About the changes I made in the scripts, for the original one and the improved one, I copy the scripts from this repo, and the changes I made to these to scripts are the same:

change torch.nn.functional.pad to concat a padding tensor, because the TensorRT I use doesn't support this operation.
I didn't use the classification head, because I merely used FatserViT to work as my feature extraction mudule.

I kept every other settings the same except the model structure and config (window size). I wonder why in this case, the results are not as expected. I mean, I really didn't make too many changes to the original scripts.

About the TensorRT version, sorry I couldn't upgrade it right now, because we work as a group and everything was settled, any changes to the settings require my colleges‘ unanimous agreement. Thus, if one's using older version of TensorRT, the perf improvement is no longer valid？
I see the result of debug_fastervit.onnx, which is so much better than what I got. But could you also show the result of debug_fastervit_better.onnx please? I wonder how much it's better than the original version.

Thank you again for the help.

Answer 6 · 2023-07-19T02:28:10.000Z

IIRC, we are mixing up 2 differences in this discussion: 1) the difference in two models 2) TensorRT version difference.

Re 1:
The relevant change for TensorRT performance improvement is f5361f9. The models you provided contain more differences beyond that. It is hard to tell whether the "better" model is functionally equivalent and more computationally efficient. That's why I said it is not an apple-to-apple comparison.

Re 2:
It is sad to hear you have to stay with a much older TensorRT release. By the time TRT 8.2 is released, vision transformers are not major target workload for performance optimization. We have updated readme to make it clear that it is recommended to use latest TensorRT for performance tuning.

Re 3:
I do test the "better" ONNX and it is indeed slightly slower than the baseline model. Because of 1, I didn't check performance further.

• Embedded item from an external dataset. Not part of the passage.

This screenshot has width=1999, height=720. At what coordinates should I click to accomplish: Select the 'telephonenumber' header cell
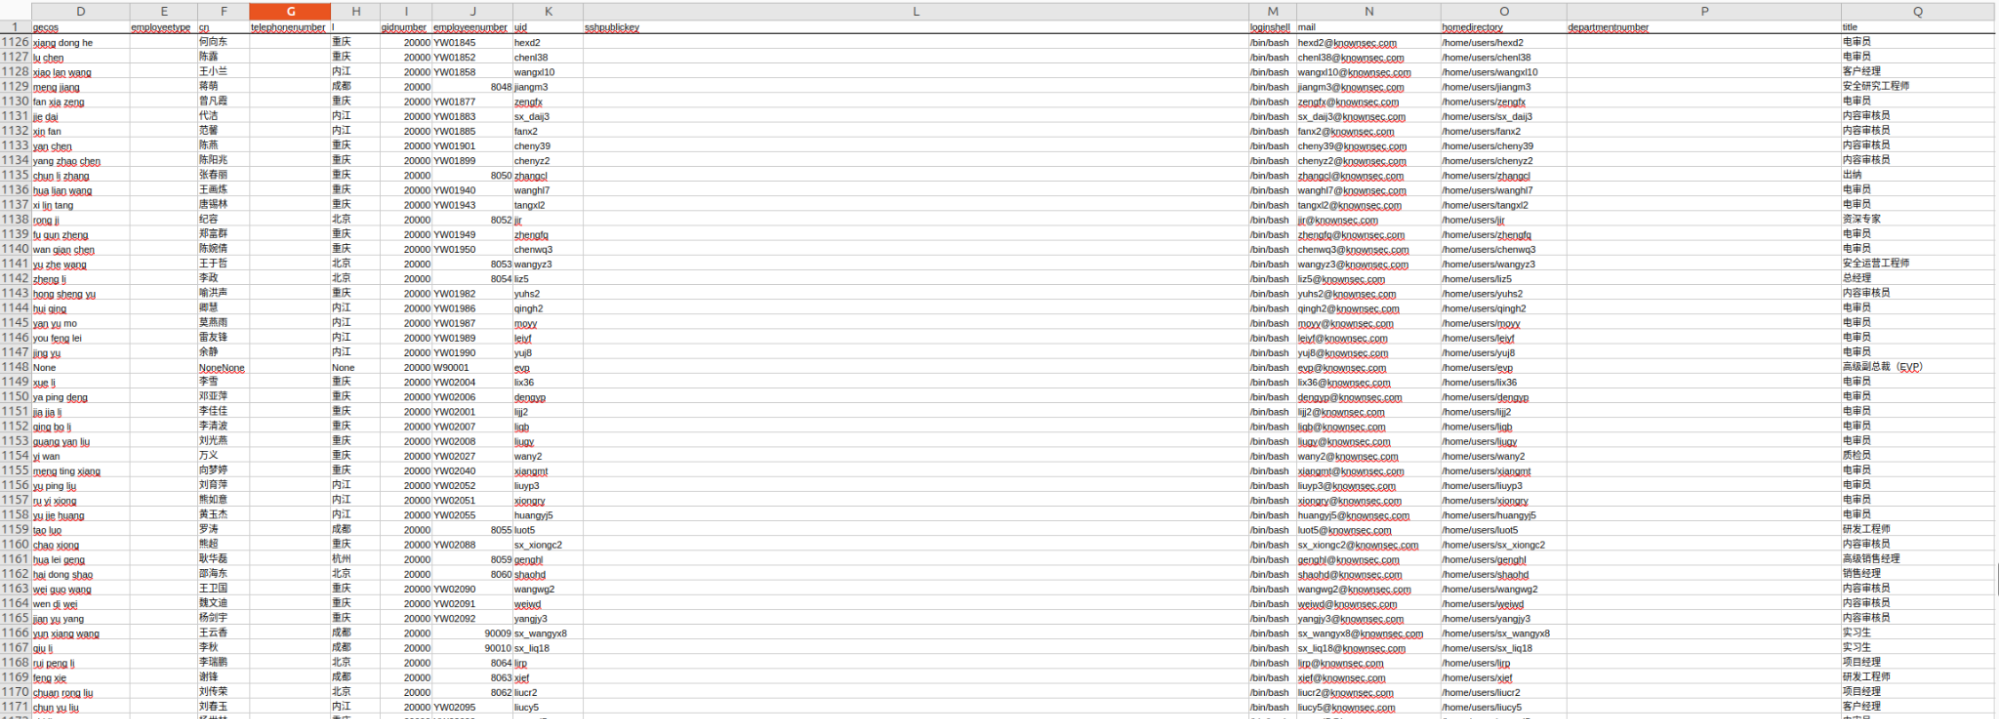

Answer 7 · 2023-07-19T03:58:44.000Z

I echo @longlee0622 's comments in using the latest TRT release. The team is actively making progress on each release, and hence it would be sub-optimal to not take advantage of it.

Answer 8 · 2023-07-19T10:45:51.000Z

Hello, @longlee0622 , thank for the enlightening tips. I used onnx-graphsurgeon and onnxsim to simplify the improved FasterViT, it achieved great results:

The throughputs actually increases to 167 ! However, for the original FasterViT (debug_fastervit.onnx), I performed the same operations, but it failed:

I didn't know the reason why this happened, but I'd let it go right now. Because now the performance of improved Fastervit is totally acceptable. And later, I will start using TensorRT 8.6 and attempt to persuade my colleges to do it. Thank you for your help and good advice. @longlee0622 @ahatamiz

Answer 9 · 2023-07-20T14:38:09.000Z

Thanks @QingXIA233. I close this issue for now but feel free to open or raise a new issue to continue the discussion.